[[ Page extract, beginning ]]
Bridget B. Hughes, 05/13/2008

Mutual fund leader boards are always interesting.

Did you know that on Monday, May 5, 2008, ProFunds UltraSector Mobile Telecommunications WCPSX gained nearly 8%, topping all mutual funds? (Sprint S had a great day.) During the global market correction between the end of October and mid-March, when the MSCI All Country World Index lost more than 17%, ProFunds UltraShort Japan UKPIX gained 84.32%! And over the past year, CGM Focus' CGMFX high-conviction portfolio, helped by some astute short positions in Countrywide Financial CFC, Freddie Mac FRE, and Ambac Financial Group ABK, gained 70%, putting it in the mutual fund universe's second place for that period.

When you look at short-term leader boards, you generally find narrowly focused funds that take on a lot of risk. Those rankings can make for good chatter, but they're not always meaningful. And while short-term returns can sometimes help you understand funds' behavior, they tell you little about the long-term merits of a mutual fund.

So what about the long-term leaders' list? Surely, over the long term, the funds with the best strategies and managers should rise to the top. I took a look at how funds are currently stacking up based on 15-year returns. There are more than 1,800 funds that are old enough to fall in that grouping (though many others have been liquidated or merged into other funds).

Tailwinds Still Help
As it turns out, some niche funds have persisted. On the current 15-year leader list, natural-resources funds and Latin America choices are most prevalent. BlackRock Global Natural Resources SSGRX tops that list, with an 18.17% average annualized gain. True, we like that fund and recently made it a Fund Analyst Pick in the category because of its experienced management team; however, there's no question that energy stocks have been in favor for the past five years, giving the fund some recent tailwind. The same holds for Latin America funds.

Still, these good long-term results suggest that it's possible to enjoy long-term success with more-narrow funds. The key is to remember to use them in very small doses. In fact, we'd suggest you invest only what you can afford to lose, particularly if the timing of your cash-flow needs is uncertain. Consider that on the bottom of the 15-year performance list are a number of similarly specialized funds, most prominently from the Japan-stock category. (And that doesn't even show all the cruddy funds that closed down.) Stick with our Analyst Picks for these types of mutual funds and invest for the long haul. Considering they're typically volatile over shorter periods, I'd take a contrarian approach, buying them when they are down as opposed to after a big run. (That means no natural resources or Latin American funds for me now, thanks--maybe Vanguard Health Care VGHCX instead.)
[[ Page extract, end ]]
• **What this exercise asks**:
A. In the article on mutual fund leader boards, rewrite the paragraph that begins "As it turns out, some niche funds have persisted" as a short list that keeps its main facts.
B. For each statement below, say yes or no to whether it agrees with the article on mutual fund leader boards, and quote the words of the article that decide it.
(i) Fewer than 1,000 funds are old enough to be ranked on 15-year returns.
(ii) ProFunds UltraShort Japan gained 84.32% during the global market correction.
(iii) The writer suggests buying narrow funds after a big run.
C. Go on with the article on mutual fund leader boards, starting after its last sentence.
[[ Material provided, beginning ]]
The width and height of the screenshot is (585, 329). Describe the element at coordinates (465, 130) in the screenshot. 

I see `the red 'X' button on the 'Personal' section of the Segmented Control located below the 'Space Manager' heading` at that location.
[[ Material provided, end ]]
[[ Material provided, beginning ]]
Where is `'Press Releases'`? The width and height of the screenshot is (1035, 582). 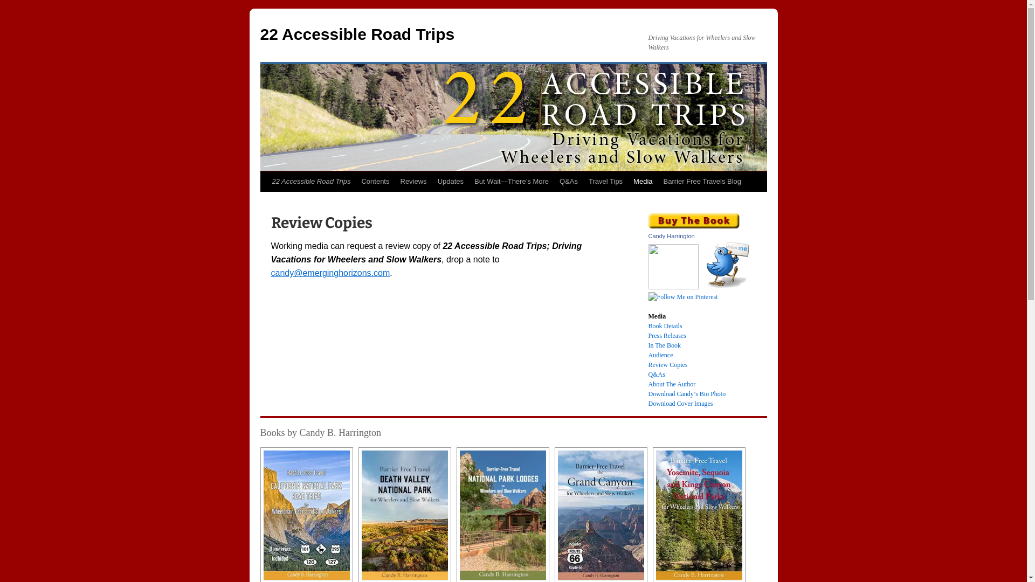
[[ Material provided, end ]]
• **Responses to the tasks**:
A.
- Some niche funds have persisted on the 15-year leader list.
- Natural-resources funds and Latin America funds show up most often.
- BlackRock Global Natural Resources SSGRX is at the top, with an 18.17% average annualized gain.
- It was recently made a Fund Analyst Pick in its category because of its experienced management team.
- Energy stocks have been in favor for the past five years, which has given the fund some recent tailwind.
- The same is true of Latin America funds.

B.
(i) No: "There are more than 1,800 funds that are old enough to fall in that grouping"
(ii) Yes: "ProFunds UltraShort Japan UKPIX gained 84.32%!"
(iii) No: "buying them when they are down as opposed to after a big run"

C.
A Level Head Is an Advantage, Too
What I found more interesting about the long-term leaders list, though, is that you really don't have to take a lot of risk to rise above the competition. In fact, of the diversified funds that proved superior (landing in the fund universe's top 50), the best ones tended to be generally conservative in their stock-picking and philosophy. Unlike with the specialty funds, you don't necessarily need to be a contrarian buying these. Following are some of those that made the list that we recommend. There's a lot more competition out there now than there was 15 years ago, but these strategies and management teams give us confidence in their futures.

Columbia Value & Restructuring UMBIX
15-year Return: 15.82%
This fund recently got a new parent--and a new name--but it's still a winner. We most like its manager, David Williams, for his candor, humility, and simple approach. He's proved a great judge of corporate managements going through restructuring, which has paid off for shareholders. From time to time, the fund's conviction and long-term mindset mean it can fall behind the pack--and it can suffer bouts of volatility--but Williams has shown a knack for avoiding value traps. There is some key-man risk here--Williams has already amassed a multidecade record, and though he works with a small team, he is a big contributor to the portfolio--but as long as Williams remains at the helm (at least), we're confident. We recently made the fund an Analyst Pick, and Williams was a runner up in 2007's Morningstar Manager of the Year deliberations.